TASK ITEM:
Print each line exactly, from the one with "608x380 pixels. Task: Open" to the very last line of the listing, and keep the pictures out.
** Opening MATERIAL SHOWN block **
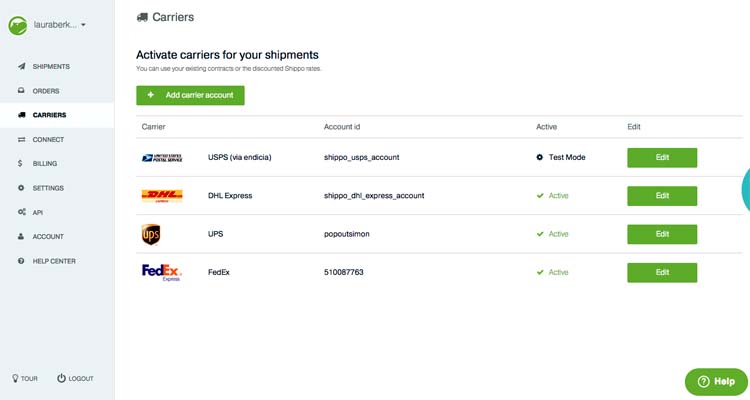Edit the USPS carrier account
Viewport: 750px width, 400px height.
tap(662, 157)
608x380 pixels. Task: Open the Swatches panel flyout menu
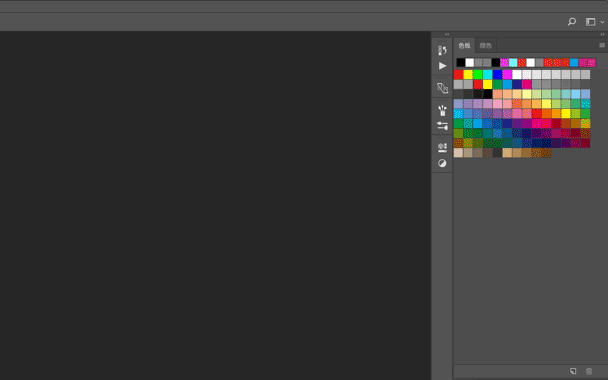[x=602, y=45]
** Closing MATERIAL SHOWN block **
EXERCISE ANSWER:
608x380 pixels. Task: Open the Swatches panel flyout menu
[x=602, y=45]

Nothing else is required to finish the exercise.